[Required action]
The data below calls for an exact copy.

[Provided material]
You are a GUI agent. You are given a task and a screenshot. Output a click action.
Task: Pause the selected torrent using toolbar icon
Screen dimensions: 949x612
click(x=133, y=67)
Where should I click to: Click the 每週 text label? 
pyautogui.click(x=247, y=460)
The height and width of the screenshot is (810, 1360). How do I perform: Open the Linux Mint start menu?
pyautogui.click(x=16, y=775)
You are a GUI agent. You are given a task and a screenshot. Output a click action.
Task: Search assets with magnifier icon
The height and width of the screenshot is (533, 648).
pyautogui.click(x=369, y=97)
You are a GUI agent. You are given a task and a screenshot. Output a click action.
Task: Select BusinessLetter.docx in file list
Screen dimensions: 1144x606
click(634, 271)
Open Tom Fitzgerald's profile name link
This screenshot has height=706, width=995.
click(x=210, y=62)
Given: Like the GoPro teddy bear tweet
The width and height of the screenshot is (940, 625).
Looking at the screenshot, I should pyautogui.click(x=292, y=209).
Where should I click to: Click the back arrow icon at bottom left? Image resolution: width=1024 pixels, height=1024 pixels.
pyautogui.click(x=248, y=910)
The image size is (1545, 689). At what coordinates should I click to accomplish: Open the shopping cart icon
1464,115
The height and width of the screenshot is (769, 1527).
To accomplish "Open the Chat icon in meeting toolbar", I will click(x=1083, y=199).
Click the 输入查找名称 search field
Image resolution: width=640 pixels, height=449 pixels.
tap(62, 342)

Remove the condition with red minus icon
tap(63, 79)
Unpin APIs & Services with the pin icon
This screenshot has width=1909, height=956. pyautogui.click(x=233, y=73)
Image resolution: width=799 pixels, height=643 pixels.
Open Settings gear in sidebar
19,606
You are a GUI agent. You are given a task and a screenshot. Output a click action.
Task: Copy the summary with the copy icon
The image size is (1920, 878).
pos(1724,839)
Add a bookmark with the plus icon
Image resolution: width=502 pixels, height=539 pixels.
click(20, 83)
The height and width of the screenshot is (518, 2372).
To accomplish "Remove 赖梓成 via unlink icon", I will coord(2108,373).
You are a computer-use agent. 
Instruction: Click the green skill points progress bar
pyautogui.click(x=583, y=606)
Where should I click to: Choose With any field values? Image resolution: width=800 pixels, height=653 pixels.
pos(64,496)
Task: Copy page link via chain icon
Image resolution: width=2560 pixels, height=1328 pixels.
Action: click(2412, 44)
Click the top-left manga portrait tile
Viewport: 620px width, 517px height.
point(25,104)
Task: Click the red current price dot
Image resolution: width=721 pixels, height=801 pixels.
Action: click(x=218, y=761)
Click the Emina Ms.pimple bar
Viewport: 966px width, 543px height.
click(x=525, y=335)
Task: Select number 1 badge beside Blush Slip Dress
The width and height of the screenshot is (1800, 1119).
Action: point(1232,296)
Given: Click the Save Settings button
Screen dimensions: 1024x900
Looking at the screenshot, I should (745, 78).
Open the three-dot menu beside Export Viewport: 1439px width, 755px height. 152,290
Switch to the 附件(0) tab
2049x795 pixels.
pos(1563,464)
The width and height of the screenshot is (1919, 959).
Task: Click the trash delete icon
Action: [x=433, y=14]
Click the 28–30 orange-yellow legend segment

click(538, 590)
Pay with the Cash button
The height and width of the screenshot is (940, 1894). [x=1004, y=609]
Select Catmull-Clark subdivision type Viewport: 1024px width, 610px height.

[Answer to the exercise]
You are a GUI agent. You are given a task and a screenshot. Output a click action.
Task: Pause the selected torrent using toolbar icon
Screen dimensions: 949x612
click(x=133, y=67)
Where should I click to: Click the 每週 text label? 
pyautogui.click(x=247, y=460)
The height and width of the screenshot is (810, 1360). How do I perform: Open the Linux Mint start menu?
pyautogui.click(x=16, y=775)
You are a GUI agent. You are given a task and a screenshot. Output a click action.
Task: Search assets with magnifier icon
The height and width of the screenshot is (533, 648).
pyautogui.click(x=369, y=97)
You are a GUI agent. You are given a task and a screenshot. Output a click action.
Task: Select BusinessLetter.docx in file list
Screen dimensions: 1144x606
click(634, 271)
Open Tom Fitzgerald's profile name link
This screenshot has height=706, width=995.
click(x=210, y=62)
Given: Like the GoPro teddy bear tweet
The width and height of the screenshot is (940, 625).
Looking at the screenshot, I should pyautogui.click(x=292, y=209).
Where should I click to: Click the back arrow icon at bottom left? Image resolution: width=1024 pixels, height=1024 pixels.
pyautogui.click(x=248, y=910)
The image size is (1545, 689). At what coordinates should I click to accomplish: Open the shopping cart icon
1464,115
The height and width of the screenshot is (769, 1527).
To accomplish "Open the Chat icon in meeting toolbar", I will click(x=1083, y=199).
Click the 输入查找名称 search field
Image resolution: width=640 pixels, height=449 pixels.
tap(62, 342)

Remove the condition with red minus icon
tap(63, 79)
Unpin APIs & Services with the pin icon
This screenshot has width=1909, height=956. pyautogui.click(x=233, y=73)
Image resolution: width=799 pixels, height=643 pixels.
Open Settings gear in sidebar
19,606
You are a GUI agent. You are given a task and a screenshot. Output a click action.
Task: Copy the summary with the copy icon
The image size is (1920, 878).
pos(1724,839)
Add a bookmark with the plus icon
Image resolution: width=502 pixels, height=539 pixels.
click(20, 83)
The height and width of the screenshot is (518, 2372).
To accomplish "Remove 赖梓成 via unlink icon", I will coord(2108,373).
You are a computer-use agent. 
Instruction: Click the green skill points progress bar
pyautogui.click(x=583, y=606)
Where should I click to: Choose With any field values? Image resolution: width=800 pixels, height=653 pixels.
pos(64,496)
Task: Copy page link via chain icon
Image resolution: width=2560 pixels, height=1328 pixels.
Action: click(2412, 44)
Click the top-left manga portrait tile
Viewport: 620px width, 517px height.
point(25,104)
Task: Click the red current price dot
Image resolution: width=721 pixels, height=801 pixels.
Action: click(x=218, y=761)
Click the Emina Ms.pimple bar
Viewport: 966px width, 543px height.
click(x=525, y=335)
Task: Select number 1 badge beside Blush Slip Dress
The width and height of the screenshot is (1800, 1119).
Action: point(1232,296)
Given: Click the Save Settings button
Screen dimensions: 1024x900
Looking at the screenshot, I should (745, 78).
Open the three-dot menu beside Export Viewport: 1439px width, 755px height. 152,290
Switch to the 附件(0) tab
2049x795 pixels.
pos(1563,464)
The width and height of the screenshot is (1919, 959).
Task: Click the trash delete icon
Action: [x=433, y=14]
Click the 28–30 orange-yellow legend segment

click(538, 590)
Pay with the Cash button
The height and width of the screenshot is (940, 1894). [x=1004, y=609]
Select Catmull-Clark subdivision type Viewport: 1024px width, 610px height.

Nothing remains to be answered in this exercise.